Task brief
Each entry that follows needs to be written out exactly, with nothing left out.

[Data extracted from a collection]
*****
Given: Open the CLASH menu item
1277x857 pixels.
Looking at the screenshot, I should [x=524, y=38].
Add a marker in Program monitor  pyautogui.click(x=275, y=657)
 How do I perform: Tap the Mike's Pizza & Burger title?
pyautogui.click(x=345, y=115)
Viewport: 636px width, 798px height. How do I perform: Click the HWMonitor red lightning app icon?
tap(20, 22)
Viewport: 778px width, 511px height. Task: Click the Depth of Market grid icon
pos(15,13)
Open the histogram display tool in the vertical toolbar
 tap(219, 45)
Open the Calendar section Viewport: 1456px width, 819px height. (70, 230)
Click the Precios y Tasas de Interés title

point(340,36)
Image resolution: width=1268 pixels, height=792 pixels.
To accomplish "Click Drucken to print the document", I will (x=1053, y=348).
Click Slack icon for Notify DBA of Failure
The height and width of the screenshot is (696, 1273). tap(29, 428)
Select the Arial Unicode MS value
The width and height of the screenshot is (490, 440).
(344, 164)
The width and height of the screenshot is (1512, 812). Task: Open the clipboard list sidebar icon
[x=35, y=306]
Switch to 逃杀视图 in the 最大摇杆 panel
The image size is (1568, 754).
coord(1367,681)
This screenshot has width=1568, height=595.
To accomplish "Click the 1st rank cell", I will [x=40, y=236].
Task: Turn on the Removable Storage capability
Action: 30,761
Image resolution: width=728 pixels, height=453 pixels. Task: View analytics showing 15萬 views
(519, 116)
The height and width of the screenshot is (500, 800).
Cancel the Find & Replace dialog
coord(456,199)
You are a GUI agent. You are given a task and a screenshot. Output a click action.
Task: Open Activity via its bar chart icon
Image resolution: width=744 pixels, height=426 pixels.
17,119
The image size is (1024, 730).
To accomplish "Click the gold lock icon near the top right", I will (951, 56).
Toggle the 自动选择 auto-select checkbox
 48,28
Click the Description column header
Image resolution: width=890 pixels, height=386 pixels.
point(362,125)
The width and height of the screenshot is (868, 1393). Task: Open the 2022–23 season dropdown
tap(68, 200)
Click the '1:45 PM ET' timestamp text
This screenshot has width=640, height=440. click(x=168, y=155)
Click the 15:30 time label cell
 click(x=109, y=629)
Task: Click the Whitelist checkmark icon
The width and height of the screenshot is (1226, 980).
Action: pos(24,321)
*****
Exercise solution
Given: Open the CLASH menu item
1277x857 pixels.
Looking at the screenshot, I should [x=524, y=38].
Add a marker in Program monitor  pyautogui.click(x=275, y=657)
 How do I perform: Tap the Mike's Pizza & Burger title?
pyautogui.click(x=345, y=115)
Viewport: 636px width, 798px height. How do I perform: Click the HWMonitor red lightning app icon?
tap(20, 22)
Viewport: 778px width, 511px height. Task: Click the Depth of Market grid icon
pos(15,13)
Open the histogram display tool in the vertical toolbar
 tap(219, 45)
Open the Calendar section Viewport: 1456px width, 819px height. (70, 230)
Click the Precios y Tasas de Interés title

point(340,36)
Image resolution: width=1268 pixels, height=792 pixels.
To accomplish "Click Drucken to print the document", I will (x=1053, y=348).
Click Slack icon for Notify DBA of Failure
The height and width of the screenshot is (696, 1273). tap(29, 428)
Select the Arial Unicode MS value
The width and height of the screenshot is (490, 440).
(344, 164)
The width and height of the screenshot is (1512, 812). Task: Open the clipboard list sidebar icon
[x=35, y=306]
Switch to 逃杀视图 in the 最大摇杆 panel
The image size is (1568, 754).
coord(1367,681)
This screenshot has width=1568, height=595.
To accomplish "Click the 1st rank cell", I will [x=40, y=236].
Task: Turn on the Removable Storage capability
Action: 30,761
Image resolution: width=728 pixels, height=453 pixels. Task: View analytics showing 15萬 views
(519, 116)
The height and width of the screenshot is (500, 800).
Cancel the Find & Replace dialog
coord(456,199)
You are a GUI agent. You are given a task and a screenshot. Output a click action.
Task: Open Activity via its bar chart icon
Image resolution: width=744 pixels, height=426 pixels.
17,119
The image size is (1024, 730).
To accomplish "Click the gold lock icon near the top right", I will (951, 56).
Toggle the 自动选择 auto-select checkbox
 48,28
Click the Description column header
Image resolution: width=890 pixels, height=386 pixels.
point(362,125)
The width and height of the screenshot is (868, 1393). Task: Open the 2022–23 season dropdown
tap(68, 200)
Click the '1:45 PM ET' timestamp text
This screenshot has width=640, height=440. click(x=168, y=155)
Click the 15:30 time label cell
 click(x=109, y=629)
Task: Click the Whitelist checkmark icon
The width and height of the screenshot is (1226, 980).
Action: pos(24,321)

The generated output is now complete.